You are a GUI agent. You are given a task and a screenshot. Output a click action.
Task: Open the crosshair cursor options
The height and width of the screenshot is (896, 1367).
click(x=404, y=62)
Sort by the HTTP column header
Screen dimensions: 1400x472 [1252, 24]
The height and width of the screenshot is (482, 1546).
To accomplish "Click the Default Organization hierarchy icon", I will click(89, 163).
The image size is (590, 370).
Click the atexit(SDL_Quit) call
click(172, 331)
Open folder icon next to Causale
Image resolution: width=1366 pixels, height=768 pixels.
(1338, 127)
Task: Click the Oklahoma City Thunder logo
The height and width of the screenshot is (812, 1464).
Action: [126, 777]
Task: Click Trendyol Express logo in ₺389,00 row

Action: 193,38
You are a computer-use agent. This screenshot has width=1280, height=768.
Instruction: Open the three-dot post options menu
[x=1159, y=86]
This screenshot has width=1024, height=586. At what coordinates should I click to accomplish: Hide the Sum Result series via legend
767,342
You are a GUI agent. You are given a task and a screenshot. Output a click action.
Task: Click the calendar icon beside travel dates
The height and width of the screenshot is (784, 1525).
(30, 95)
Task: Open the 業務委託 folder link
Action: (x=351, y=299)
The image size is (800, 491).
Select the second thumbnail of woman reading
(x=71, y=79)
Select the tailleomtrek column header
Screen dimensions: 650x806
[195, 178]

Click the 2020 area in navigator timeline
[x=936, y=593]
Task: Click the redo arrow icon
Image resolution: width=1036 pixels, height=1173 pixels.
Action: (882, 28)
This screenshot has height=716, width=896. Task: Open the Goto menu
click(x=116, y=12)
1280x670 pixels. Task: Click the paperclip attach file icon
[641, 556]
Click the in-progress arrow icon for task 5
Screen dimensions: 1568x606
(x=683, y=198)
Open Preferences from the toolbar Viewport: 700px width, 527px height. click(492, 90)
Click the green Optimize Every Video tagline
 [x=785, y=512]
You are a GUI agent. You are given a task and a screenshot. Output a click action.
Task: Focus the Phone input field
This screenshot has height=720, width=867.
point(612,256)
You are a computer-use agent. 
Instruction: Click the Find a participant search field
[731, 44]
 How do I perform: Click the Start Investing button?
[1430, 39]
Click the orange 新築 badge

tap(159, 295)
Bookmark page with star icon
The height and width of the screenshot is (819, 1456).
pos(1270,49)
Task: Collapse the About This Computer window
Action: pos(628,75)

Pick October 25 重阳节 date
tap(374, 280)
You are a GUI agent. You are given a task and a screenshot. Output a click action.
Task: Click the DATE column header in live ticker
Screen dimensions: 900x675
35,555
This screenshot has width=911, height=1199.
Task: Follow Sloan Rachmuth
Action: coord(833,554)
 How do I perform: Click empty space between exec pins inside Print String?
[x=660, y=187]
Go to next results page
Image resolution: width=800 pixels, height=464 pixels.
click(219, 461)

# # # # # # #

» **WHAT YOU HAVE TO DO**: Put every line of the entries above into a JSON list of strings, one string per line, leaving out blank lines.

» **ANSWER BELOW**:
[
  "You are a GUI agent. You are given a task and a screenshot. Output a click action.",
  "Task: Open the crosshair cursor options",
  "The height and width of the screenshot is (896, 1367).",
  "click(x=404, y=62)",
  "Sort by the HTTP column header",
  "Screen dimensions: 1400x472 [1252, 24]",
  "The height and width of the screenshot is (482, 1546).",
  "To accomplish \"Click the Default Organization hierarchy icon\", I will click(89, 163).",
  "The image size is (590, 370).",
  "Click the atexit(SDL_Quit) call",
  "click(172, 331)",
  "Open folder icon next to Causale",
  "Image resolution: width=1366 pixels, height=768 pixels.",
  "(1338, 127)",
  "Task: Click the Oklahoma City Thunder logo",
  "The height and width of the screenshot is (812, 1464).",
  "Action: [126, 777]",
  "Task: Click Trendyol Express logo in ₺389,00 row",
  "Action: 193,38",
  "You are a computer-use agent. This screenshot has width=1280, height=768.",
  "Instruction: Open the three-dot post options menu",
  "[x=1159, y=86]",
  "This screenshot has width=1024, height=586. At what coordinates should I click to accomplish: Hide the Sum Result series via legend",
  "767,342",
  "You are a GUI agent. You are given a task and a screenshot. Output a click action.",
  "Task: Click the calendar icon beside travel dates",
  "The height and width of the screenshot is (784, 1525).",
  "(30, 95)",
  "Task: Open the 業務委託 folder link",
  "Action: (x=351, y=299)",
  "The image size is (800, 491).",
  "Select the second thumbnail of woman reading",
  "(x=71, y=79)",
  "Select the tailleomtrek column header",
  "Screen dimensions: 650x806",
  "[195, 178]",
  "Click the 2020 area in navigator timeline",
  "[x=936, y=593]",
  "Task: Click the redo arrow icon",
  "Image resolution: width=1036 pixels, height=1173 pixels.",
  "Action: (882, 28)",
  "This screenshot has height=716, width=896. Task: Open the Goto menu",
  "click(x=116, y=12)",
  "1280x670 pixels. Task: Click the paperclip attach file icon",
  "[641, 556]",
  "Click the in-progress arrow icon for task 5",
  "Screen dimensions: 1568x606",
  "(x=683, y=198)",
  "Open Preferences from the toolbar Viewport: 700px width, 527px height. click(492, 90)",
  "Click the green Optimize Every Video tagline",
  " [x=785, y=512]",
  "You are a GUI agent. You are given a task and a screenshot. Output a click action.",
  "Task: Focus the Phone input field",
  "This screenshot has height=720, width=867.",
  "point(612,256)",
  "You are a computer-use agent. ",
  "Instruction: Click the Find a participant search field",
  "[731, 44]",
  " How do I perform: Click the Start Investing button?",
  "[1430, 39]",
  "Click the orange 新築 badge",
  "tap(159, 295)",
  "Bookmark page with star icon",
  "The height and width of the screenshot is (819, 1456).",
  "pos(1270,49)",
  "Task: Collapse the About This Computer window",
  "Action: pos(628,75)",
  "Pick October 25 重阳节 date",
  "tap(374, 280)",
  "You are a GUI agent. You are given a task and a screenshot. Output a click action.",
  "Task: Click the DATE column header in live ticker",
  "Screen dimensions: 900x675",
  "35,555",
  "This screenshot has width=911, height=1199.",
  "Task: Follow Sloan Rachmuth",
  "Action: coord(833,554)",
  " How do I perform: Click empty space between exec pins inside Print String?",
  "[x=660, y=187]",
  "Go to next results page",
  "Image resolution: width=800 pixels, height=464 pixels.",
  "click(219, 461)"
]